SET TASK
Recast the rows from the line with "Given: Click the W badge for the Getafe match" through the end of the rows as a two-column CSV with the headers instruction and response. Give one CSV line per row, with its text and its answer each in a single quoted field and line breaks turned into spaces, and leave the pictures out.

━━━━━━━━━━

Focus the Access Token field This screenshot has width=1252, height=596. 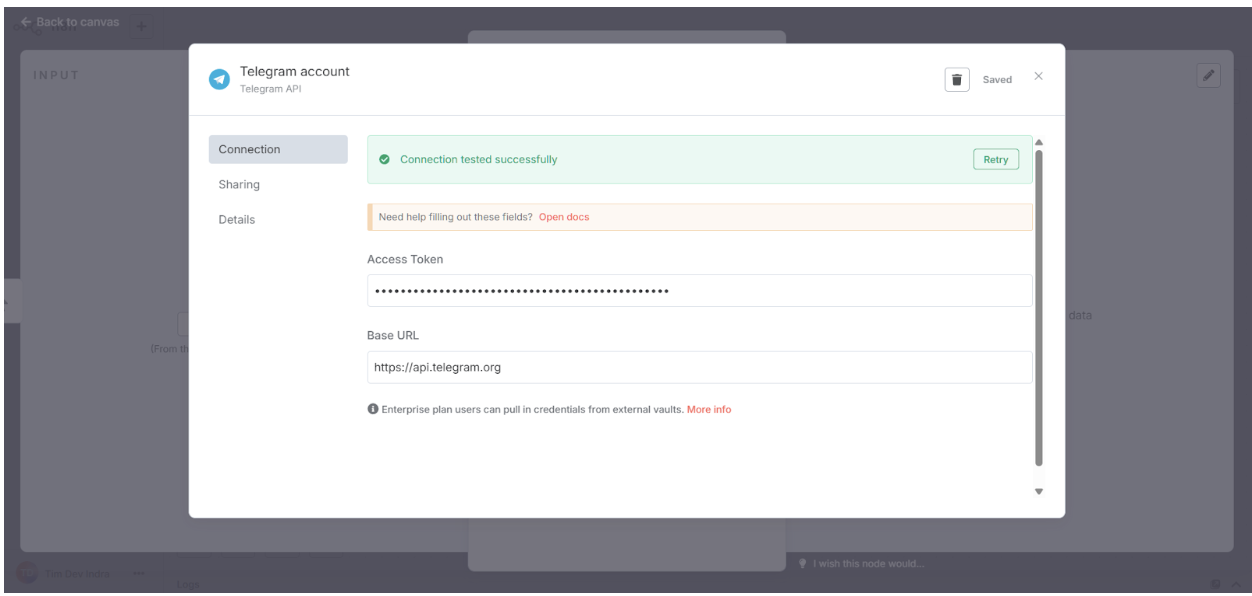pos(699,291)
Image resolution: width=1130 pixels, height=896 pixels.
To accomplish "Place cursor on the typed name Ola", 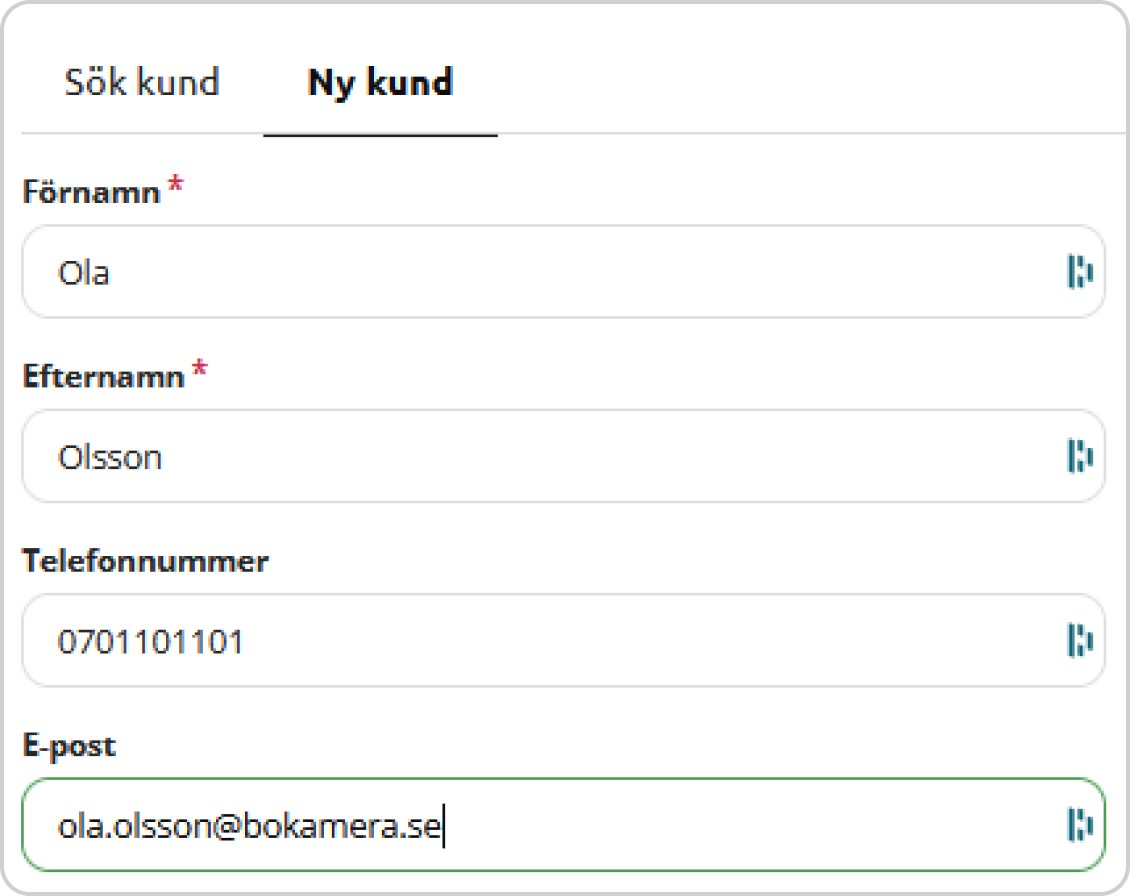I will coord(84,273).
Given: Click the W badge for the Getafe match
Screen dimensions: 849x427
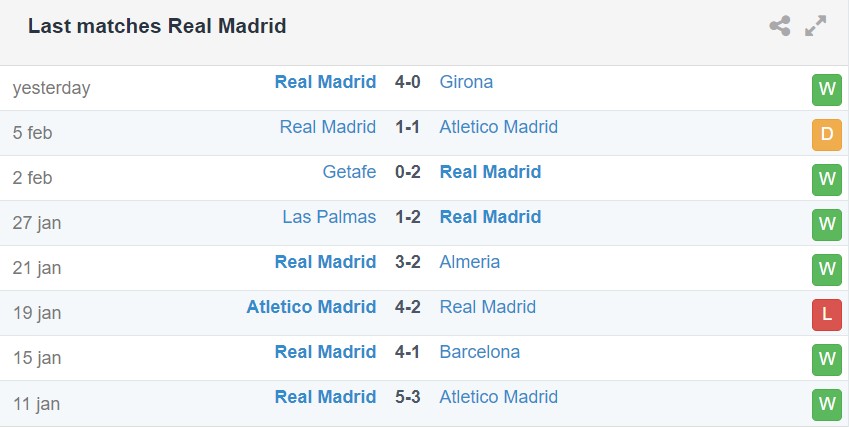Looking at the screenshot, I should coord(826,179).
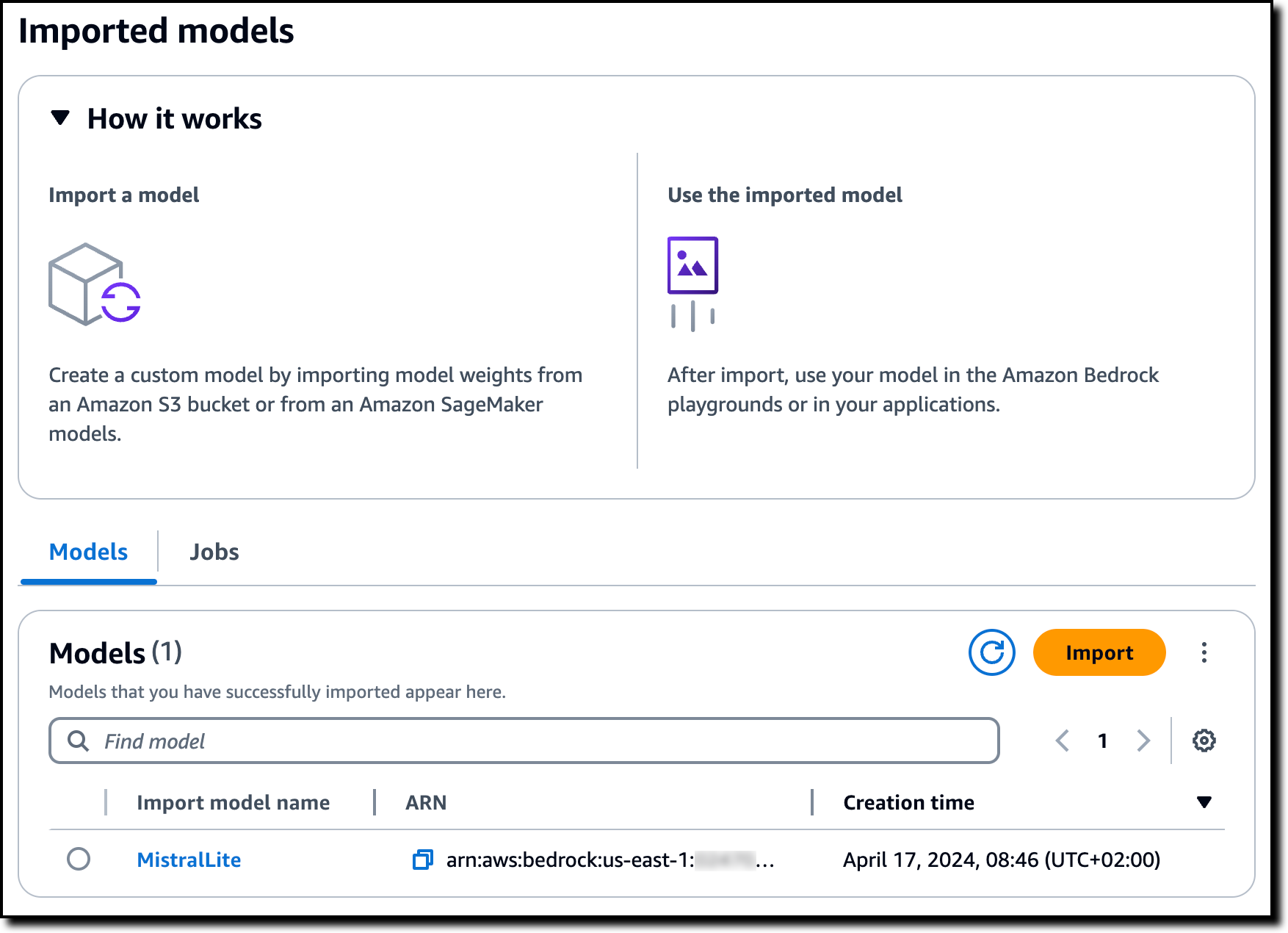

━━━━━━━━━━

OUTPUT FOR THIS EXERCISE
instruction,response
"Given: Click the W badge for the Getafe match Screen dimensions: 849x427","Looking at the screenshot, I should coord(826,179)."